*EXERCISE PROMPT*: Give back the entries that follow exactly as written. Any picture gets left out.

- Opening Delimiter -

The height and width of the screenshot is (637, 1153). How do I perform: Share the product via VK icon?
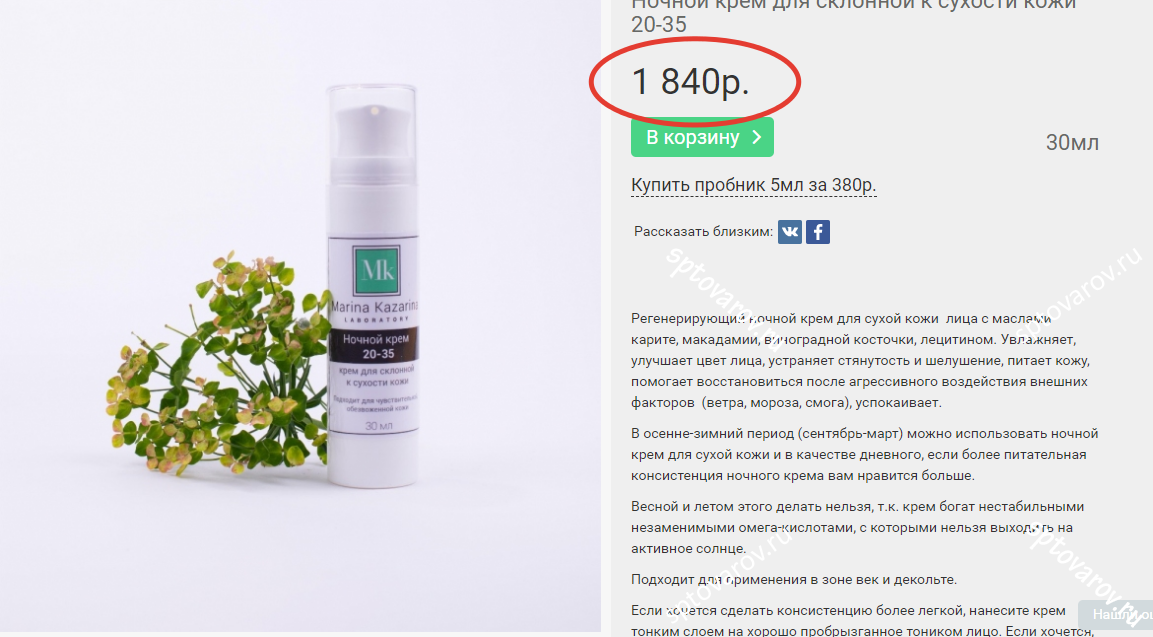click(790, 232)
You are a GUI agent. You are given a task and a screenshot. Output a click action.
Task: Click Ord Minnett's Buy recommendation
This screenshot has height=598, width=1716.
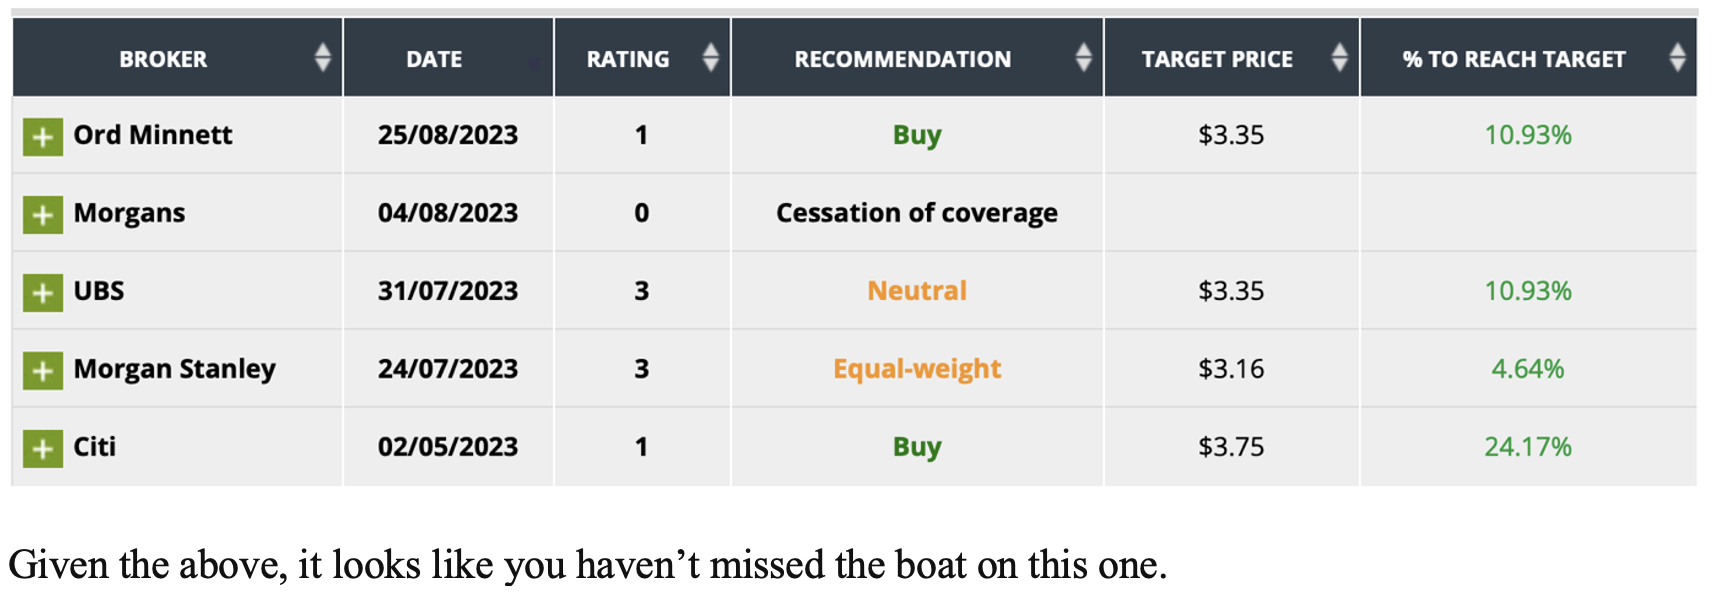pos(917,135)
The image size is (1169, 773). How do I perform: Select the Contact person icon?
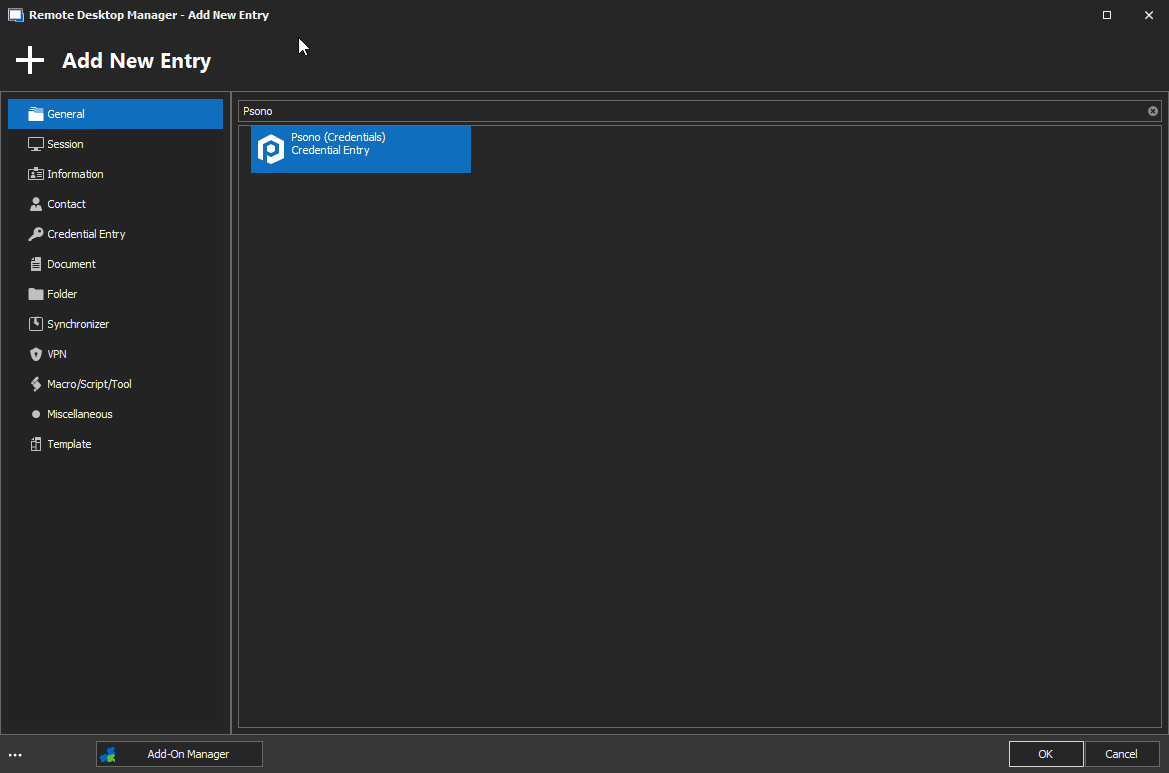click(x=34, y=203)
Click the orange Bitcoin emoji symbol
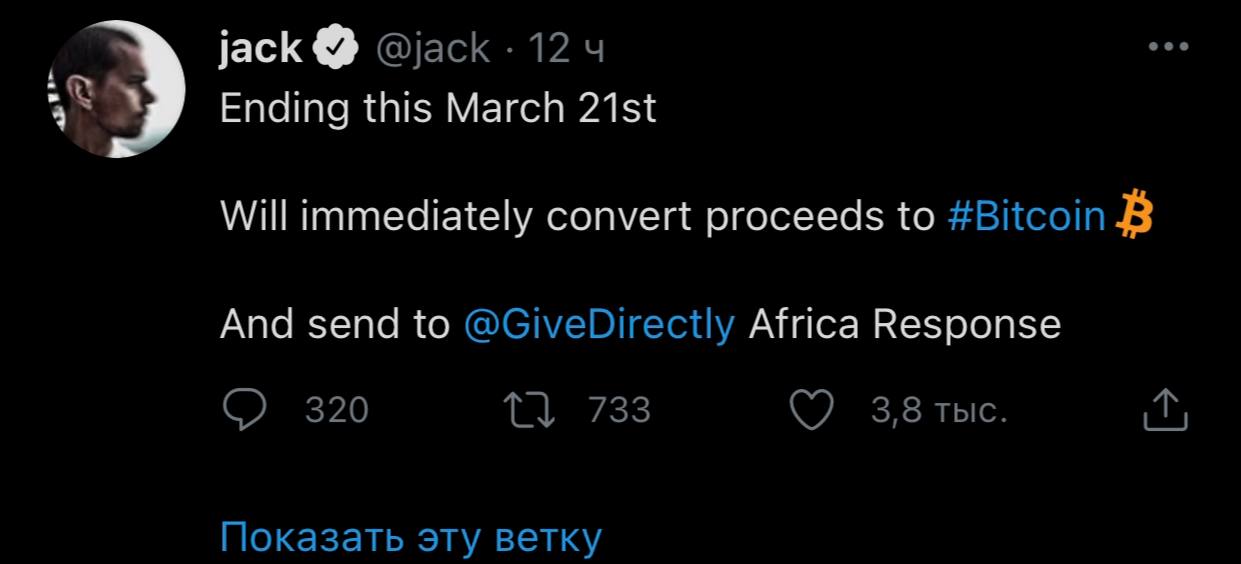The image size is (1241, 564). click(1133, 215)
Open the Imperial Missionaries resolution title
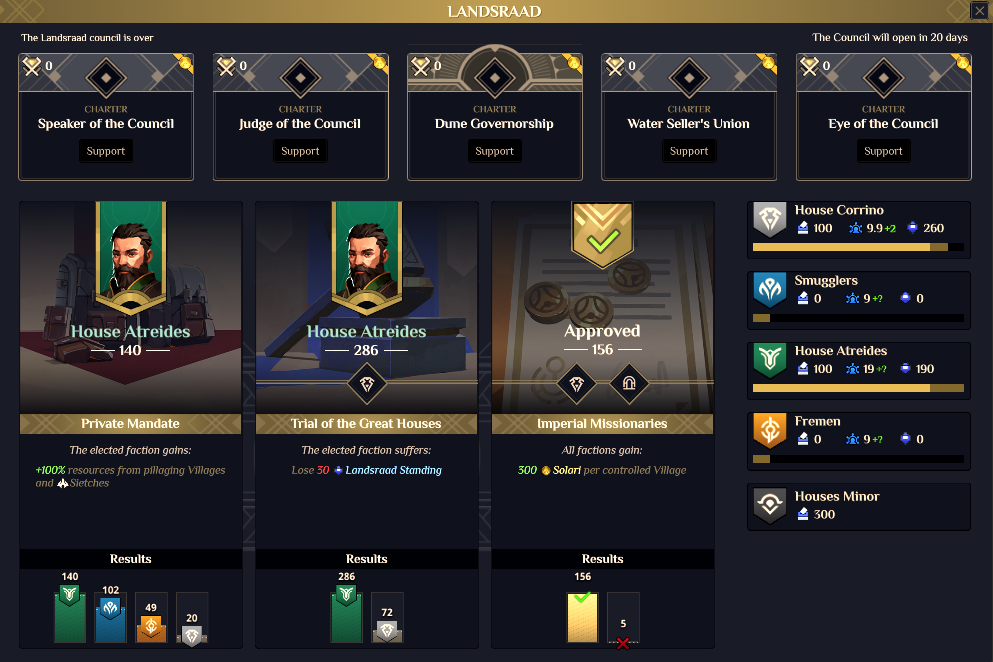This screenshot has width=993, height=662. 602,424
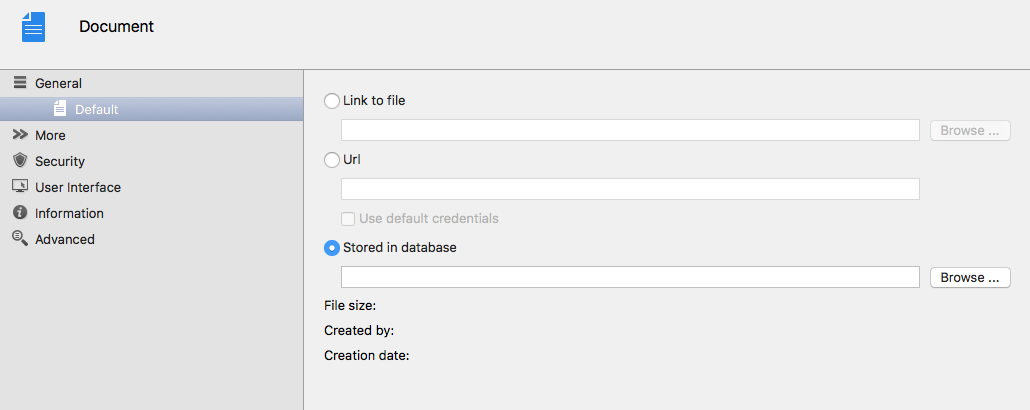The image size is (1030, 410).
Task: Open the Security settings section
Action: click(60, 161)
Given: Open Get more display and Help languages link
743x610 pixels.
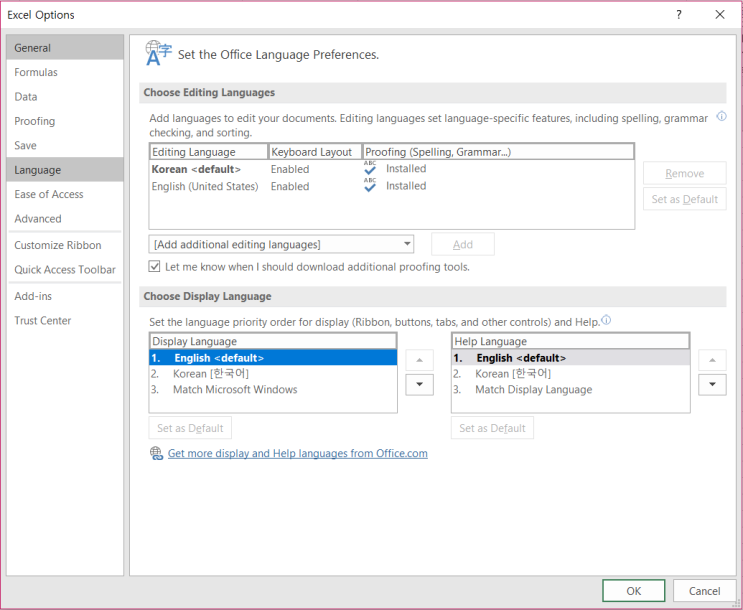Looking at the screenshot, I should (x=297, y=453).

- Closing Delimiter -

*EXERCISE RESPONSE*:
The height and width of the screenshot is (637, 1153). How do I perform: Share the product via VK icon?
click(790, 232)
You are a GUI agent. You are given a task and a screenshot. Output a click action.
Task: Click Ord Minnett's Buy recommendation
This screenshot has height=598, width=1716.
pos(917,135)
The image size is (1169, 773). How do I perform: Select the Contact person icon?
click(x=34, y=203)
Click the orange Bitcoin emoji symbol
The image size is (1241, 564). click(1133, 215)
Open the Imperial Missionaries resolution title
This screenshot has width=993, height=662. 602,424
The image size is (1030, 410).
Task: Open the Security settings section
Action: click(60, 161)
Given: Open Get more display and Help languages link
743x610 pixels.
Looking at the screenshot, I should (x=297, y=453).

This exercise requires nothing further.